** EXERCISE TEXT **
BEGIN
The back end (Note: the Docker image has all the components preinstalled)

Oracle/MySQL(MariaDb) database server.
You need to configure either an in-house or a cloud-based Oracle or MariaDb database server. (Oracle 11g or higher 64-bit Standard Edition, the lower-cost Standard Edition One for one to five users, or Enterprise Edition are supported.) Multiple operating systems (Red Hat Linux 5.4, Ubuntu 22.04, Amazon Linux, Solaris 10, Windows 7 or later[32 or 64-bit, all editions], Windows Server 2011, Windows Server 2008 and 2008 RT, Windows Server 2003 and higher) are supported. Please consult the proper database documentation.
Apache Solr search indexing engine.
A powerful system running under Java is used for the text search of Persephone objects. Install it from the Solr website, create a new core, and reference it in the configuration for the API server and the loader application PersephoneShell.
BLAST
We use a local copy of the NCBI-BLAST binaries that will be engaged by the Persephone client and PersephoneShell. The installation is done with one command 'install blast' issued in PersephoneShell. The application will download and install the BLAST binaries.
END
(Collected data)
BEGIN
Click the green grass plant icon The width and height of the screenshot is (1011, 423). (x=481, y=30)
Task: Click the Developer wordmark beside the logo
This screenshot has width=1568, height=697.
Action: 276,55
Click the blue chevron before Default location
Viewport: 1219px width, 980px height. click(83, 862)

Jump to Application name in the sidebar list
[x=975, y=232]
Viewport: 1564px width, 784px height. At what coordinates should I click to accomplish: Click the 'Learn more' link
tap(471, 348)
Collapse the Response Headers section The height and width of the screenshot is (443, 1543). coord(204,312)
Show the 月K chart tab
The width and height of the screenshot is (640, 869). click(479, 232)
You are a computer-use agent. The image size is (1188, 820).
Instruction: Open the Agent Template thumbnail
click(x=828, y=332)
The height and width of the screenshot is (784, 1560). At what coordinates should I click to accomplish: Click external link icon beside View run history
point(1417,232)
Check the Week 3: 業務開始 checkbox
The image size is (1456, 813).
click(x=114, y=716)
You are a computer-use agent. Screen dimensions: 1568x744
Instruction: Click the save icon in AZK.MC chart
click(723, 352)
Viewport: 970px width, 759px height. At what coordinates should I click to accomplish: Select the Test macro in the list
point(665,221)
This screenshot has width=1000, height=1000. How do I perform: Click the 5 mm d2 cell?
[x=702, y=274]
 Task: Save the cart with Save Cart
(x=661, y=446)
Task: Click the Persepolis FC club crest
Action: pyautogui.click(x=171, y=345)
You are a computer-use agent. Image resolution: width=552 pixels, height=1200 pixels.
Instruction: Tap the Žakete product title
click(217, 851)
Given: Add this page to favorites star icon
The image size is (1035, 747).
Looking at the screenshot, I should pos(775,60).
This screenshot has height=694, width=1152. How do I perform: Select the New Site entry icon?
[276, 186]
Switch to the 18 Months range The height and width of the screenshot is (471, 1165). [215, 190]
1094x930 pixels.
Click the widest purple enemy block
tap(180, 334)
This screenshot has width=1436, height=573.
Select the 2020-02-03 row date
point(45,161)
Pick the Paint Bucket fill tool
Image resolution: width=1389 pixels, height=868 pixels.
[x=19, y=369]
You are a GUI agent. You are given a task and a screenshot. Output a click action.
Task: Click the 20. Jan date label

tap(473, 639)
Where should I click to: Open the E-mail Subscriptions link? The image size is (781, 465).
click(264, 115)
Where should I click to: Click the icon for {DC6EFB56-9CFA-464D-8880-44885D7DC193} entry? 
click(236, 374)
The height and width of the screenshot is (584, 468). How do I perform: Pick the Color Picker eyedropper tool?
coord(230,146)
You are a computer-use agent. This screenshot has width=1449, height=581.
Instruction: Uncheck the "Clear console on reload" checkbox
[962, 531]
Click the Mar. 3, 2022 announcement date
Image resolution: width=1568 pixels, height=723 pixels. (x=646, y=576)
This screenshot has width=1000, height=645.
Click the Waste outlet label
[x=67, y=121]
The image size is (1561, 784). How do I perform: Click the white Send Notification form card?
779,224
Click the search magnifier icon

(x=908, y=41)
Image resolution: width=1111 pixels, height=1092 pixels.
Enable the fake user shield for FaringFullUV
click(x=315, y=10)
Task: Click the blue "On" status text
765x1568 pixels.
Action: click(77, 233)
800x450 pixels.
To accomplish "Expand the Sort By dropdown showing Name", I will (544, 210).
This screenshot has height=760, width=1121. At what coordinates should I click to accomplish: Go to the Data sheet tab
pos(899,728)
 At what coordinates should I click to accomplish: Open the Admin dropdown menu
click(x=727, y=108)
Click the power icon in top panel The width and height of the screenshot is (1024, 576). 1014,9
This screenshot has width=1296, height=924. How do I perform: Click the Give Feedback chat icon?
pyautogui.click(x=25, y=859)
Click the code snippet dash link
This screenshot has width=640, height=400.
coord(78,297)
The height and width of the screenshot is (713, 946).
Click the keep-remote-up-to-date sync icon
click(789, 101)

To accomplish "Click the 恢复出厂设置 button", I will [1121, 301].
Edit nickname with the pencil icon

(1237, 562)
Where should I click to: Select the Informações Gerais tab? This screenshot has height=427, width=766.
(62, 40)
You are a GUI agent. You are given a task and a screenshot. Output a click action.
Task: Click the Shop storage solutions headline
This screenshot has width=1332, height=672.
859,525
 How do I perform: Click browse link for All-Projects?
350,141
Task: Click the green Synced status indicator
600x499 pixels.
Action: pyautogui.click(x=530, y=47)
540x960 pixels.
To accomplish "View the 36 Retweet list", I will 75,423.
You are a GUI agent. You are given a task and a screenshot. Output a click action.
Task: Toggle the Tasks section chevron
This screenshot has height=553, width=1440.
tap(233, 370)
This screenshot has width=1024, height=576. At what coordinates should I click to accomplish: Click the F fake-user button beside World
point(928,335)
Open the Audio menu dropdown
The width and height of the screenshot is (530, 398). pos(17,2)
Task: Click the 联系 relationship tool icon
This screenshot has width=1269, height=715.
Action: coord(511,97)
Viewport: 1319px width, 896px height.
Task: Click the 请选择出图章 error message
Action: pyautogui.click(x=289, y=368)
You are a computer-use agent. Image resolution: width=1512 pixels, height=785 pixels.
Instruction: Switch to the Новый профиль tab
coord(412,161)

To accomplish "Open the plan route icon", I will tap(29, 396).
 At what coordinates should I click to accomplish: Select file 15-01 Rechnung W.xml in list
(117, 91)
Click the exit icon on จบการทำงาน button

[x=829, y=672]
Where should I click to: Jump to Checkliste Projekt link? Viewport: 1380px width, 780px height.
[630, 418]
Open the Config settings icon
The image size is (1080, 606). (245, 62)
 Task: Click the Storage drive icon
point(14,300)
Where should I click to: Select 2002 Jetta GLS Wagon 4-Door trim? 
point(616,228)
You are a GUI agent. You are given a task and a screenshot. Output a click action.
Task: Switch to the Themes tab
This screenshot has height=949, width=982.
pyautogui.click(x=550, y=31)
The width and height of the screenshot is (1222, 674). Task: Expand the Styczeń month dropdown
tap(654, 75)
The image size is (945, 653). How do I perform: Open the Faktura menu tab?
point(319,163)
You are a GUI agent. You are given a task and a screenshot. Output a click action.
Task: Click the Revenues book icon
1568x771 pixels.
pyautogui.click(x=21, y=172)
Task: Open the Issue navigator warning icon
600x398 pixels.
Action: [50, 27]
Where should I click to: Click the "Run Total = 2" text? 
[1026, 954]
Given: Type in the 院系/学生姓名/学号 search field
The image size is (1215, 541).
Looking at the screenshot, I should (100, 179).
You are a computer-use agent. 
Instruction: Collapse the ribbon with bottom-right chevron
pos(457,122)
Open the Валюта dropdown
END
** TASK DESCRIPTION **
Continue the text on Persephone's back-end components from the point where it stops.

** EXERCISE ANSWER **
PersephoneShell - the data loader application
The command line tool will load the data from standard bioinformatic files like FASTA, gff3, BAM/CRAM, bed, bedgraph, vcf, etc. and check for consistency of the data.
API Server. The API server (known as "WebCerberus") communicates with the database(s). It performs data-caching, data compression, and other optimizations, which result in dramatic performance improvements. The server can be cloud-based or installed in-house. The API server can run as a stand-alone application that does not require any extra Web server like nginx or Apache. It can be installed on Windows OS (Windows 7 or later, Windows Server 2011 or later) or on Linux. Microsoft .NET 4.7.2 or later is required for the Windows installation. In case of Linux, Mono framework is needed to run the .NET applications.

The main application

Persephone Web Client. The main client application runs in any popular web browser and is OS independent. The software is hosted by the server WebCerberus: launch the server and navigate to a URL to start using the client application - no installation of the client is necessary.

Installation steps without details (when not using the Docker image)

1. Install the database server, create an empty database and a new database user.

2. Install Solr search engine (requires Java). Create a new core.

3. If hosting on linux, install Mono (we need it to run .NET applications).

4. Unpack PersephoneShell from our archive and update configuration values: the database connection string, path for BLAST binaries, URL to Solr, location of external files, etc.

5. Unpack WebCerberus from our archive and modify the configuration: the database connection string, path for BLAST binaries and index files, URL to Solr, etc.

The advanced security configuration steps to enable user registration are described here.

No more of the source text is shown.